If you have never used OpenGL, we will now try to give a quick introduction, although to really understand OpenGL, at least one complete book needs to be read. OpenGL is a specification, not an implementation, so OpenGL itself doesn't have any code, while the implementations are libraries developed according to this specification. These are shipped with your operating system or by vendors of graphics cards such as NVidia or AMD/ATI.

Moreover, OpenGL is concerned only with graphics rendering and not animation, timing, or other "complex" things that are left for additional libraries to pick up.

Note

Basics of animating with OpenGL

Since OpenGL is a rendering library, it does not know what objects we draw on a screen. It doesn't care if we draw a cat, a ball, a line, or all of these objects. So, to move a rendered object, we need to clear and draw the whole image again. To animate something, we need a loop that draws and redraws everything very quickly and displays it to a user, so that the user thinks he/she sees an animation.

Installing OpenGL on a machine is a platform-dependent process. On the Mac OS X, OpenGL implementation is part of the OS upgrade, but development libraries (so called headers) are part of the Xcode development package.

On Windows, the best way would be to install the vendor's latest graphics drivers for your graphic card. OpenGL may work without them, but you will probably be left without the latest features with stock drivers.

On Linux, if you are not against installing closed source software, there are vendor-specific drivers downloadable either from the distro's own software manager or from the vendor site as an installable binary. Standard implementations are almost always Mesa3D—the best known OpenGL implementation, which uses Xorg to provide support for OpenGL for Linux, FreeBSD, and similar operating systems.

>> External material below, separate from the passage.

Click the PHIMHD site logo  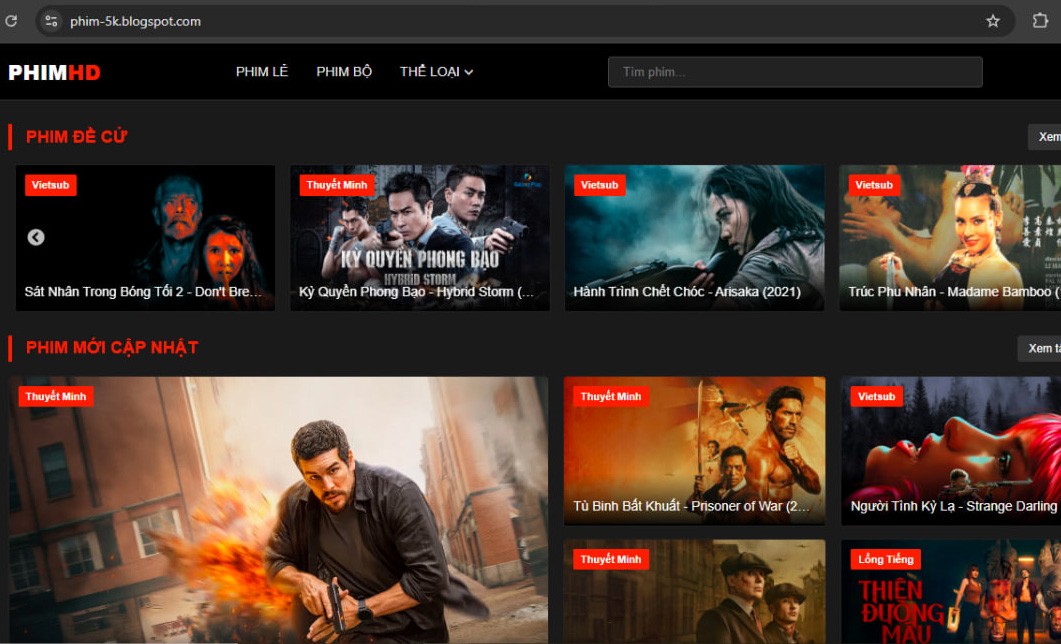point(54,72)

On Debian/Ubuntu, you should install the following packages and their dependencies:

$ sudo apt-get install libgl1-mesa-dev libgl-mesa-dri

After this, you should be ready to use some development libraries and/or frameworks to actually write OpenGL-backed applications.

We are focused here on Python, so we will overview some of the Python's most used libraries and frameworks that are built on top of OpenGL. We will mention matplotlib and its current and future support for OpenGL:

  • Mayavi: This is a library specialized for 3D
  • Pyglet: This is a pure Python library for graphics
  • Glumpy: This is a fast rendering library built on top of NumPy

How to do it...

Specialized project Mayavi is a full-featured 3D graphics library, which is mainly used for advanced 3D rendering. It comes with already mentioned Python packages like EPD (though not with a free license), which is a recommended way of installing it on Windows and Mac OS X. On Linux, it can also be easily installed using pip:

$ pip install mayavi

Mayavi can be used as a development library/framework or as an application. The Mayavi application comprises a visual editor for easy data exploration and somewhat interactive visualization.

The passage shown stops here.